Look in the material below for the line with "At what coordinates should I click to accomplish: Tick" and the line with "The image size is (240, 426).", then set down exactly those two lines and all lines between, nothing more.

▼▼▼

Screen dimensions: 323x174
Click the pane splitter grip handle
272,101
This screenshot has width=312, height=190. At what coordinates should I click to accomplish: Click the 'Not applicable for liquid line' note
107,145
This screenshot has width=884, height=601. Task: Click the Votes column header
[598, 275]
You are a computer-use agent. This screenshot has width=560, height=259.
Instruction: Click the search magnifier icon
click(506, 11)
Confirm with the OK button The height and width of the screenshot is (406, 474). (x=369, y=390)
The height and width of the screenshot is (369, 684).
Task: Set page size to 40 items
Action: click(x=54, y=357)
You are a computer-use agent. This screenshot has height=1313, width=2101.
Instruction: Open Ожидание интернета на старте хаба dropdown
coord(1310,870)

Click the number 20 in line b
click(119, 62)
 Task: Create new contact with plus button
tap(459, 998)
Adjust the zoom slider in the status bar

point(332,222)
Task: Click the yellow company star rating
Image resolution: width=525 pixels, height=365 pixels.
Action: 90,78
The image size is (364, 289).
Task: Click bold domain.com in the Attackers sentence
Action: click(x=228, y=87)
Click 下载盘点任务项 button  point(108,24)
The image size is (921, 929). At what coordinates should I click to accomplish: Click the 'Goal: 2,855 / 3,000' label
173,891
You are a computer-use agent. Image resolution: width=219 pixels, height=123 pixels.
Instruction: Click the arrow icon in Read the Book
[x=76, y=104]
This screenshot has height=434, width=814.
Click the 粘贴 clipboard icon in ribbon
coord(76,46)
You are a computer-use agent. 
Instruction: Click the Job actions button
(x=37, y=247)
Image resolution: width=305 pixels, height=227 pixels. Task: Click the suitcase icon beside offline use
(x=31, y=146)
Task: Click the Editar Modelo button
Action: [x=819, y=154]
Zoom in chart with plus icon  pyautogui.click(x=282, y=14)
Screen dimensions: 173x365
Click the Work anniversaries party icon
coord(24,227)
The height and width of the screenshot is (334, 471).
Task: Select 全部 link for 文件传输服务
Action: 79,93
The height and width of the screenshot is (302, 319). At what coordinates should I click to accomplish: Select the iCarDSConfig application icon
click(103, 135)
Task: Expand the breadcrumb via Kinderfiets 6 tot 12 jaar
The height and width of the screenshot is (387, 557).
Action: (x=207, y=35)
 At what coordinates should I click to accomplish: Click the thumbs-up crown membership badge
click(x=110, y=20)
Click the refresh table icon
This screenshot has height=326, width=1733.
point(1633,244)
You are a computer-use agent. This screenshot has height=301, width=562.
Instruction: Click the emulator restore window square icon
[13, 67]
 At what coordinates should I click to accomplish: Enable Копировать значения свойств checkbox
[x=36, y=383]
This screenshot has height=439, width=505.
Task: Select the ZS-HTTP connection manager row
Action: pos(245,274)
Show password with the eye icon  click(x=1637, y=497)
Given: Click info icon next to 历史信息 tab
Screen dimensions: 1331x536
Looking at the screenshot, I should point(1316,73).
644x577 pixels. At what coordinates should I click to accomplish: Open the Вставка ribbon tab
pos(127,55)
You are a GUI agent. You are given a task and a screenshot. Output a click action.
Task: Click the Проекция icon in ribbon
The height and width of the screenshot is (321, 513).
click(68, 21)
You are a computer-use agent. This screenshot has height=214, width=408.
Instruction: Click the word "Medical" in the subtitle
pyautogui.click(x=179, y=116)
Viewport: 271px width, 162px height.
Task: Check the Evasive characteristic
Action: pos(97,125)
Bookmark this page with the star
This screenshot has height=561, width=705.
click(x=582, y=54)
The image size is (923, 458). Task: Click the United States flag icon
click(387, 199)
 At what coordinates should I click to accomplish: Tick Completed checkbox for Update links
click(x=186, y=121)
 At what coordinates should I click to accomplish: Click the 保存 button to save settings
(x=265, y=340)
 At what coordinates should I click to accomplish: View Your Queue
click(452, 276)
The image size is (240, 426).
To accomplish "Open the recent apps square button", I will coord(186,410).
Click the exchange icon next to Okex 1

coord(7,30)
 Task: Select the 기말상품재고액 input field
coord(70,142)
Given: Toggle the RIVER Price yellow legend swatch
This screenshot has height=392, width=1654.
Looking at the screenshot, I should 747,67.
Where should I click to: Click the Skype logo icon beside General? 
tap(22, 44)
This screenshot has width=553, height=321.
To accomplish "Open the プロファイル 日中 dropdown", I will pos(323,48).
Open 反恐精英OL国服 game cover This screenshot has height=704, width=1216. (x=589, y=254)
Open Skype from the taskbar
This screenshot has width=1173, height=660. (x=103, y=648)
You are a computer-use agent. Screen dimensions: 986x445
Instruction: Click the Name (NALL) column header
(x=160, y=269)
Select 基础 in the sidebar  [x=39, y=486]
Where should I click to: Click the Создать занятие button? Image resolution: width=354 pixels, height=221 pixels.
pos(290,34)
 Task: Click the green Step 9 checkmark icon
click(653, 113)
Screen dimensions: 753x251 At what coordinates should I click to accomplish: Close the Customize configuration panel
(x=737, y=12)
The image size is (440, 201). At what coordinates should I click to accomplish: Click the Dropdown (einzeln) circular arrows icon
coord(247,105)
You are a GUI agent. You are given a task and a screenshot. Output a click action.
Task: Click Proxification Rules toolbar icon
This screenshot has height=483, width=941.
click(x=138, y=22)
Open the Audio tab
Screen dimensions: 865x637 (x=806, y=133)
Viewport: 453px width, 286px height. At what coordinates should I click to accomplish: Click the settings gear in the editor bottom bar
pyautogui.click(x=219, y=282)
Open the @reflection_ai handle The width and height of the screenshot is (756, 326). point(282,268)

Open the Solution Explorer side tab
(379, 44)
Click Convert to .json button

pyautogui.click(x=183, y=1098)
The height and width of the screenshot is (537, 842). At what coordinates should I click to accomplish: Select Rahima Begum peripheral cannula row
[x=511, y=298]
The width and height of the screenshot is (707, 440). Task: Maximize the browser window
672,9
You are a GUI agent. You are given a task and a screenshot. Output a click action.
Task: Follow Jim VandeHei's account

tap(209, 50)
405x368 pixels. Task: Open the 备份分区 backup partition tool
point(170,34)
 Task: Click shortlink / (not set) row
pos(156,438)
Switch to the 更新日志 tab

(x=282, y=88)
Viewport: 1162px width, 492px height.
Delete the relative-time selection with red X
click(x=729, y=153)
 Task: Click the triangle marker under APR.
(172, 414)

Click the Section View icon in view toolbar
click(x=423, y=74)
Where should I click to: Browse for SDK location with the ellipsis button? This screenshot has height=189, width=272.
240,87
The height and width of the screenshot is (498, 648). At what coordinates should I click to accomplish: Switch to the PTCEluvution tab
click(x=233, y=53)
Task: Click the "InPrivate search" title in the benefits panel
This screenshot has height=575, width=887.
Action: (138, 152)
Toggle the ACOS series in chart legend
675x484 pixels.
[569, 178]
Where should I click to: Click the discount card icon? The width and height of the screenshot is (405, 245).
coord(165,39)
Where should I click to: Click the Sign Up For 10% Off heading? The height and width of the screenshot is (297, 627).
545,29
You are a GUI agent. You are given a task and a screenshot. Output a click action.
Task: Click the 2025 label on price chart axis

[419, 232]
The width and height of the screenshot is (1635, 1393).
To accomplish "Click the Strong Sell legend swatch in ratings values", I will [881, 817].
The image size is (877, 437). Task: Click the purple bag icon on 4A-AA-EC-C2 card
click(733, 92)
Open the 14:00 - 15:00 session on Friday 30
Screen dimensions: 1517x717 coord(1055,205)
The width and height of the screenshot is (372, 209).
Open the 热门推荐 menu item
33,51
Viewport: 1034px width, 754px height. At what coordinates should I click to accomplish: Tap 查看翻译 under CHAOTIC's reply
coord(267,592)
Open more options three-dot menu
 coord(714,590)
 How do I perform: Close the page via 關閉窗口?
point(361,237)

▲▲▲

#### Answer box
 At what coordinates should I click to accomplish: Tick Completed checkbox for Update links
click(x=186, y=121)
 At what coordinates should I click to accomplish: Click the 保存 button to save settings
(x=265, y=340)
 At what coordinates should I click to accomplish: View Your Queue
click(452, 276)
The image size is (240, 426).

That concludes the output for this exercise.